Cardiac Dimensions said today it launched a pivotal trial of the Carillon mitral valve repair device it’s developing, and that it enrolled and randomized its first patient in the trial.
The Kirkland, Wash.-based company’s percutaneous Carillon annuloplasty device is designed to use a distal anchor and proximal anchor, connected by a shaping ribbon, to re-form the mitral annulus by bending the coronary sinus. Late last year the FDA granted an investigational device exemption for a 400-patient pivotal trial of the Carillon device.
The first patient in the trial was enrolled and randomized by Dr. Tomasz Siminiak of Poland’s Poznan University of Medical Sciences, Cardiac Dimensions said.
“We are very excited to participate in this landmark trial to study the Carillon system for patients with FMR. These patients need access to less invasive treatment options, and to be able to contribute to advancements that have the potential to slow the progression of this chronic disease, is very important to us,” Dr. Siminiak said in a prepared statement.
Cardiac Dimensions said it is looking to enroll up to 450 patients to analyze the effectiveness and safety of the Carillon system in treating functional mitral regurgitation as compared to standard-of-care medical treatment following established heart failure guidelines.
The trial has 12-month primary safety and efficacy endpoints and patients will be followed out to five years, the company said. The trial also features a cross-over that will allow patients treated with standard-of-care to receive treatment with the Carillon system at one-year post-procedure.
“Current treatments to improve the quality of life for patients with FMR fall short and many heart failure patients are too frail for open-heart surgery. Transcatheter treatments have been shown to be safe and effective in the treatment of valve diseases, but there is no minimally invasive intervention yet approved in the U.S. for these patients. Today, most FMR patients are treated with medical therapy only for decreasing symptoms but this does not address the underlying anatomical problem leading to mitral regurgitation. The Carillon trial should provide us a better understanding of the benefits of the Carillon system as an option for heart failure patients with FMR,” principal investigator Dr. Samir Kapadia of the Cleveland Clinic said in a prepared statement.
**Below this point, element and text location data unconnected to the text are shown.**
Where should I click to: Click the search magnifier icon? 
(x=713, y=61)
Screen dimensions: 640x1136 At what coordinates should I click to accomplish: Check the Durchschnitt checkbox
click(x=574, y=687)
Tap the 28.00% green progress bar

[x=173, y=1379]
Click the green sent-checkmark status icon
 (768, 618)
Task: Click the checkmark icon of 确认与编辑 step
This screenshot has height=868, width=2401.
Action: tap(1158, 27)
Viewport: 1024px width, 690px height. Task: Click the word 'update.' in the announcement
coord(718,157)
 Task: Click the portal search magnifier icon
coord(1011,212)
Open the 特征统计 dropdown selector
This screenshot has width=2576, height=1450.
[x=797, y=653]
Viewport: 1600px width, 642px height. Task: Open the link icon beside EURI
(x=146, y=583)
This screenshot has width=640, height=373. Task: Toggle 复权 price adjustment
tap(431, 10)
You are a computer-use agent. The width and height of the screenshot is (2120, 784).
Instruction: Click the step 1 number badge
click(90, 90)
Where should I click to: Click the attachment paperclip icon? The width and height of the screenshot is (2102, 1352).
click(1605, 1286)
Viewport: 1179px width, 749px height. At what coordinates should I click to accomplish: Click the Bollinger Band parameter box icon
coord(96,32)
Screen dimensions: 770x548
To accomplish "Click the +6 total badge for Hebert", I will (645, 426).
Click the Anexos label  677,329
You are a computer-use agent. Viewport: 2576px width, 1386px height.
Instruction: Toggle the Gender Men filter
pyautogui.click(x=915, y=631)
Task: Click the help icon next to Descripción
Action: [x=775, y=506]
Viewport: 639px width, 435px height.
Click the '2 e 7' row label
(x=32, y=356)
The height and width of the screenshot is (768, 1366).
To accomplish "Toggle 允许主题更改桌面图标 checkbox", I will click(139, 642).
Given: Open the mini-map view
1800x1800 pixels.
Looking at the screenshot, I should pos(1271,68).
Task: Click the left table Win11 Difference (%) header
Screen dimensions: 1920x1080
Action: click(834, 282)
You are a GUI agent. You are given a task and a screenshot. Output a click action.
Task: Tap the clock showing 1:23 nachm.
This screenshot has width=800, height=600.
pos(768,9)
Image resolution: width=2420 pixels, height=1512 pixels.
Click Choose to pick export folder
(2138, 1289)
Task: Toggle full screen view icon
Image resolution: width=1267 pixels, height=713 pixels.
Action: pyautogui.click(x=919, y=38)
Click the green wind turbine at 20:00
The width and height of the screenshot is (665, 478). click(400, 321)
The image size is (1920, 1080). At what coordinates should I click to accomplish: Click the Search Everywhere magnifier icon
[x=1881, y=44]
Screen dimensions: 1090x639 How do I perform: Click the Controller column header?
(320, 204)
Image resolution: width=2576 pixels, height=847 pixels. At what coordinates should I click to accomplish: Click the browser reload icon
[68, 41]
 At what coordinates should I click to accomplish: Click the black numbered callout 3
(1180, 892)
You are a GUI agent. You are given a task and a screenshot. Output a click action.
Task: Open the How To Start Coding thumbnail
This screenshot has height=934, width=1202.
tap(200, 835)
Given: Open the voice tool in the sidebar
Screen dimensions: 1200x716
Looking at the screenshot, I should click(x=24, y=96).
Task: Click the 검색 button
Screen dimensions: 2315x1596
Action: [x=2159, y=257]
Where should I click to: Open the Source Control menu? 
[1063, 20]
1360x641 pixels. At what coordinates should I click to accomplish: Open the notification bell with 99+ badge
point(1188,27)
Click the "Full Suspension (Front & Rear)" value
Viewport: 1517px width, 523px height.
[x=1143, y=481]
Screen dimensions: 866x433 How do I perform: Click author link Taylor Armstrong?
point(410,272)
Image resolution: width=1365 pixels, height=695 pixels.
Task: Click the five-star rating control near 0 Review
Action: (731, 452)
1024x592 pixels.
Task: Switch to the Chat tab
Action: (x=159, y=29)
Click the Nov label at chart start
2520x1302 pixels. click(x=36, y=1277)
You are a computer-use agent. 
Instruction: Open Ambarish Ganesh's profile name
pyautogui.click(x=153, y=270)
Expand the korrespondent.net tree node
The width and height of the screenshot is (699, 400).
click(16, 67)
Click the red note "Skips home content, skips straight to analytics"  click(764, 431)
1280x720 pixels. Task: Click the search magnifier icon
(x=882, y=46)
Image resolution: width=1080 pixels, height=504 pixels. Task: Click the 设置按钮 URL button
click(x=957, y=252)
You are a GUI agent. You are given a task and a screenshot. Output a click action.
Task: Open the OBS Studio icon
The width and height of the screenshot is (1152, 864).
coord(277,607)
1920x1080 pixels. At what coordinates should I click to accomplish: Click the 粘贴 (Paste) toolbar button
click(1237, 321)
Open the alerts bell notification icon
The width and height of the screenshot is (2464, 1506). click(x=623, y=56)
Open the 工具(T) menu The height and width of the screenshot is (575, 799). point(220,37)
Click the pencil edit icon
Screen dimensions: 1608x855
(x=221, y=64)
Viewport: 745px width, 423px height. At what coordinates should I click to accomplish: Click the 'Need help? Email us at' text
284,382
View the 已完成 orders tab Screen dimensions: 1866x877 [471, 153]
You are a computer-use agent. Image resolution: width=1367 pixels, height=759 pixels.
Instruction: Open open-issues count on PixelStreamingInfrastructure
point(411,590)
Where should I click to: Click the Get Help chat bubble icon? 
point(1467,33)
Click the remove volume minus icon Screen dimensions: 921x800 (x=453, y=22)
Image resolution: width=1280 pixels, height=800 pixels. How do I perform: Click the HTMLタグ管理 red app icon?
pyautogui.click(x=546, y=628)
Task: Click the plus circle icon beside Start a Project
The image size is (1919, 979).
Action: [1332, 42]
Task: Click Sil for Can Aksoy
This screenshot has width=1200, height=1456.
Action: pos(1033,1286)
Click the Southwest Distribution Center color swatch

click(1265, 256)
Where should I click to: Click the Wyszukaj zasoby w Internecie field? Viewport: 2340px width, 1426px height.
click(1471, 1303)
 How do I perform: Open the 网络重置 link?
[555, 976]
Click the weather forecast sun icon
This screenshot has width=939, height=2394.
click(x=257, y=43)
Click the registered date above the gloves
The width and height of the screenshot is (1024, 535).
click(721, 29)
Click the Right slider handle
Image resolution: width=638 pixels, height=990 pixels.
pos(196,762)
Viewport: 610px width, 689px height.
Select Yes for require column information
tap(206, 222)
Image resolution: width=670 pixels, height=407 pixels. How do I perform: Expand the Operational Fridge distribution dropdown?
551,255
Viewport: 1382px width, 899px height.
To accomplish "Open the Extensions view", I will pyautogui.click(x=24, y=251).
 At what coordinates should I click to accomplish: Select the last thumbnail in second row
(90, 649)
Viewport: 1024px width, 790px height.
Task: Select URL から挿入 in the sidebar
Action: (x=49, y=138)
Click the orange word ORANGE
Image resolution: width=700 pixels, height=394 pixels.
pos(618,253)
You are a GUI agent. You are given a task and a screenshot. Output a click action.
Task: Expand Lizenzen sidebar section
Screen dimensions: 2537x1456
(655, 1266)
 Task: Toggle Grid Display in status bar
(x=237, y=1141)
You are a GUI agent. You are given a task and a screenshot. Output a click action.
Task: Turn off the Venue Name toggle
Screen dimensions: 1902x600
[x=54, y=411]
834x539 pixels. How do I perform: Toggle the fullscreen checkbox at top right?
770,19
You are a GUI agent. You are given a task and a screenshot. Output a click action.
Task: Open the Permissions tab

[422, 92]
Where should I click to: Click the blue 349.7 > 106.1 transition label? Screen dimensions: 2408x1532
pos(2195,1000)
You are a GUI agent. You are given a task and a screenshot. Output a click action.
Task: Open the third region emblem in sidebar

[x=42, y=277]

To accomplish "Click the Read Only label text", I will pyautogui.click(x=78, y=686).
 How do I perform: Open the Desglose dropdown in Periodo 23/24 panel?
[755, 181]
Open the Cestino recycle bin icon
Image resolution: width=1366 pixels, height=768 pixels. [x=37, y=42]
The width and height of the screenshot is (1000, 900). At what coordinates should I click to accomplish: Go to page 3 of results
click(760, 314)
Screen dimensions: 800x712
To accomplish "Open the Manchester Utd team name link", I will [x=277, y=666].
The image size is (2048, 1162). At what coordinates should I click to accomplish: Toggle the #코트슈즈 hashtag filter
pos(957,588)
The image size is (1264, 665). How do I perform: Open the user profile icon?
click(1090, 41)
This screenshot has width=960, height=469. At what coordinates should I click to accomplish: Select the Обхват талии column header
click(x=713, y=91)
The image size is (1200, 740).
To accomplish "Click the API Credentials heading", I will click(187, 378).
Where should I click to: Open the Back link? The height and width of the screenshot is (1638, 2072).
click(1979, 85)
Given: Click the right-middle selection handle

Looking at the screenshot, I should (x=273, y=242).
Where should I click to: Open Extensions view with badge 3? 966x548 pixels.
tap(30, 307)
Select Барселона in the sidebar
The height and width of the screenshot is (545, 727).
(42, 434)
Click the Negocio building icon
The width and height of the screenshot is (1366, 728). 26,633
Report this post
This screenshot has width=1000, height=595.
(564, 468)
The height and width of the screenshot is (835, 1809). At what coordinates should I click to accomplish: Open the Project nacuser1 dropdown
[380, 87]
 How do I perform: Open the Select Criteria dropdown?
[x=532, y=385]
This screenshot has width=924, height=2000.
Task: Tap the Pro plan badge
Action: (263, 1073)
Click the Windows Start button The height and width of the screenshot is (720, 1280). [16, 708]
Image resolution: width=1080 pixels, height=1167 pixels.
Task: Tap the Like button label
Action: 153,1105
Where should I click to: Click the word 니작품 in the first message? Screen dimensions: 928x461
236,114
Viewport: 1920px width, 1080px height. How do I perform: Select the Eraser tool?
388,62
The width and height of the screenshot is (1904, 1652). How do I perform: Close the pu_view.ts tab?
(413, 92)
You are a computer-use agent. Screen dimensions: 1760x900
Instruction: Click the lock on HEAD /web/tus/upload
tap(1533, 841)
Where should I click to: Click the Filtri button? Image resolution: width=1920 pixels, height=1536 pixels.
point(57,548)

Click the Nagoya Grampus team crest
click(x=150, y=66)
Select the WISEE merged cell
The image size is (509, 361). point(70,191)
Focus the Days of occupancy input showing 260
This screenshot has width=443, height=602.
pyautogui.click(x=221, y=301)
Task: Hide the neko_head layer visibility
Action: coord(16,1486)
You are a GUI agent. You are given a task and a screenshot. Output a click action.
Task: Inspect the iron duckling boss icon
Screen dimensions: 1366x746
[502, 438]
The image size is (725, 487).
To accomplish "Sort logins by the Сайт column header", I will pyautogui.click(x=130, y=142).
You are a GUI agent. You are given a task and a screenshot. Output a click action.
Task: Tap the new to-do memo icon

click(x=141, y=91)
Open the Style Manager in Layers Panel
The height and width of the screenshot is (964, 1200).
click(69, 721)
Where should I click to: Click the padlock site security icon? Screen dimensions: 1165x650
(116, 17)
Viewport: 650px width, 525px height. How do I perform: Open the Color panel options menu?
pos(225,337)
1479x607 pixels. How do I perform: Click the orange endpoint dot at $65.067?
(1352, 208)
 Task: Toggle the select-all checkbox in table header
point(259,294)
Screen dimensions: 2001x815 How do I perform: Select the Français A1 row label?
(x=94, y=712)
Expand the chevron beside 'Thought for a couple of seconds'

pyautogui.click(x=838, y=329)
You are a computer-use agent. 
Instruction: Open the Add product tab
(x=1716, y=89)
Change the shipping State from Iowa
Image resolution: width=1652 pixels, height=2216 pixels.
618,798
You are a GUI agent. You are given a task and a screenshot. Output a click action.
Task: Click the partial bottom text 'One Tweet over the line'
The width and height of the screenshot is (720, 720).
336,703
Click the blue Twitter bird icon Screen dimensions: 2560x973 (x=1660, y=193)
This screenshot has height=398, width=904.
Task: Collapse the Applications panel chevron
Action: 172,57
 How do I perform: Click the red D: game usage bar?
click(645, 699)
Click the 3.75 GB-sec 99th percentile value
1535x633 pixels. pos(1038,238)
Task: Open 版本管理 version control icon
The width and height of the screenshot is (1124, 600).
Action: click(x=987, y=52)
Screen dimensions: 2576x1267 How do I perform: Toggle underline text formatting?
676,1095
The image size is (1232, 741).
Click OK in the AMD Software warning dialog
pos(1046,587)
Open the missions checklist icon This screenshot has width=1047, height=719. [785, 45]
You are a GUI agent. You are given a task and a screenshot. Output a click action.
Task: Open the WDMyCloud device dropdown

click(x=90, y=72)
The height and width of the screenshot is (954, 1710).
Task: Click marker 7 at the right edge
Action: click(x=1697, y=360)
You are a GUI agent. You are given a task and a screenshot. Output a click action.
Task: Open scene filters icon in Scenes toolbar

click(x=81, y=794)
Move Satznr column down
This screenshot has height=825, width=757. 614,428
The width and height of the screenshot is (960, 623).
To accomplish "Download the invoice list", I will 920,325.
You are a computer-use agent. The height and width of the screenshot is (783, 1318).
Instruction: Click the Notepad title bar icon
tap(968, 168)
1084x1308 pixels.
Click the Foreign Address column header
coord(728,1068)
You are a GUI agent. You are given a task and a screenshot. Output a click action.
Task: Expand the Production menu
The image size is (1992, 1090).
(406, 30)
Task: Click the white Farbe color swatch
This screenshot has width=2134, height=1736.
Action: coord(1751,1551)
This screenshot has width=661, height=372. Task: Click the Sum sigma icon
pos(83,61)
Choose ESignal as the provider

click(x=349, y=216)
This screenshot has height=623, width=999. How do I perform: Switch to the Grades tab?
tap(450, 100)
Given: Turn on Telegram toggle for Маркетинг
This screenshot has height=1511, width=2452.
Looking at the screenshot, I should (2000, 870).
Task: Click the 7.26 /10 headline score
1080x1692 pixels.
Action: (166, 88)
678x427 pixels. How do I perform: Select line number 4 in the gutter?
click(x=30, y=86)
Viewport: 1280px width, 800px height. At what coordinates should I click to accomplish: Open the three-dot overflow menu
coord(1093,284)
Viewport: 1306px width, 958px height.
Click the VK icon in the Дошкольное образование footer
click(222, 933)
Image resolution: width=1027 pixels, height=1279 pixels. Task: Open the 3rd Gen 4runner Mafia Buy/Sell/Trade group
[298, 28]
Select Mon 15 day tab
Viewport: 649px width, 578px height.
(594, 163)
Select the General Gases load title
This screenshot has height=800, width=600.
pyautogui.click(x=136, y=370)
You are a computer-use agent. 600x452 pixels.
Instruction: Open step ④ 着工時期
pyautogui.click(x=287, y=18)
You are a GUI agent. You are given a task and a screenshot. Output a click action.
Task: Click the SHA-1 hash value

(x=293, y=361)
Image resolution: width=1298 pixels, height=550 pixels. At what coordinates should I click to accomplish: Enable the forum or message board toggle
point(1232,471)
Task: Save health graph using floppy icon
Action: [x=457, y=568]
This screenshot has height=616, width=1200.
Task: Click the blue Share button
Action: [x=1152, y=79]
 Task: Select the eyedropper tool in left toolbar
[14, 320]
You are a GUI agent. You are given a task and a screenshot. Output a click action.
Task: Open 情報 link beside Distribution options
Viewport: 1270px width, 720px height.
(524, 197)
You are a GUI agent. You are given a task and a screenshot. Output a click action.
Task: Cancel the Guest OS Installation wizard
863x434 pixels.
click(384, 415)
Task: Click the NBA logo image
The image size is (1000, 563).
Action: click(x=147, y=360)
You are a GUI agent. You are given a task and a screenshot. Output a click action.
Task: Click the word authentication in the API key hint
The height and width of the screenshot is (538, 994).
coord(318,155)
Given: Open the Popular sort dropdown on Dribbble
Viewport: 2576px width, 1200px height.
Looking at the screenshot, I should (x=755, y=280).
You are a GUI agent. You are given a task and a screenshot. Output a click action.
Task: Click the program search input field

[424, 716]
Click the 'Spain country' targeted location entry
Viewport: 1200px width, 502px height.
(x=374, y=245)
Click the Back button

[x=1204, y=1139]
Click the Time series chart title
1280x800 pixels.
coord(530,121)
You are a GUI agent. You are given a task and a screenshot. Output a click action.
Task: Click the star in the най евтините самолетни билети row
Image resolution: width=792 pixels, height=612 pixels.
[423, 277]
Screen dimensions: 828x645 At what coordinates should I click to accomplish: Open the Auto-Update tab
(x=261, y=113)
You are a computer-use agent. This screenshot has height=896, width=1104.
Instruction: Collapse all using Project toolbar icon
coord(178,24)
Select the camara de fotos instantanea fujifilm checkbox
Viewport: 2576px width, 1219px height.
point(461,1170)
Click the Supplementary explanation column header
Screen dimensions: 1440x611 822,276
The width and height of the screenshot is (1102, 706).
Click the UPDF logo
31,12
“The initiation of the Carillon trial is the pinnacle of our clinical program, which includes positive data from three previous clinical trials, and is the final step on our path to bringing the Carillon system to patients in the United States. Our vision is to have a significant impact on the treatment of patients with FMR, offering physicians a safe and easy-to-use option that can treat a broader range of patients with the goal of slowing disease progression and preventing worsening quality of life,” prez & CEO Gregory Casciaro said in a press release.
In April, Cardiac Dimensions said that it raised a $39 million Series B round for the Carillon mitral valve repair device it’s developing.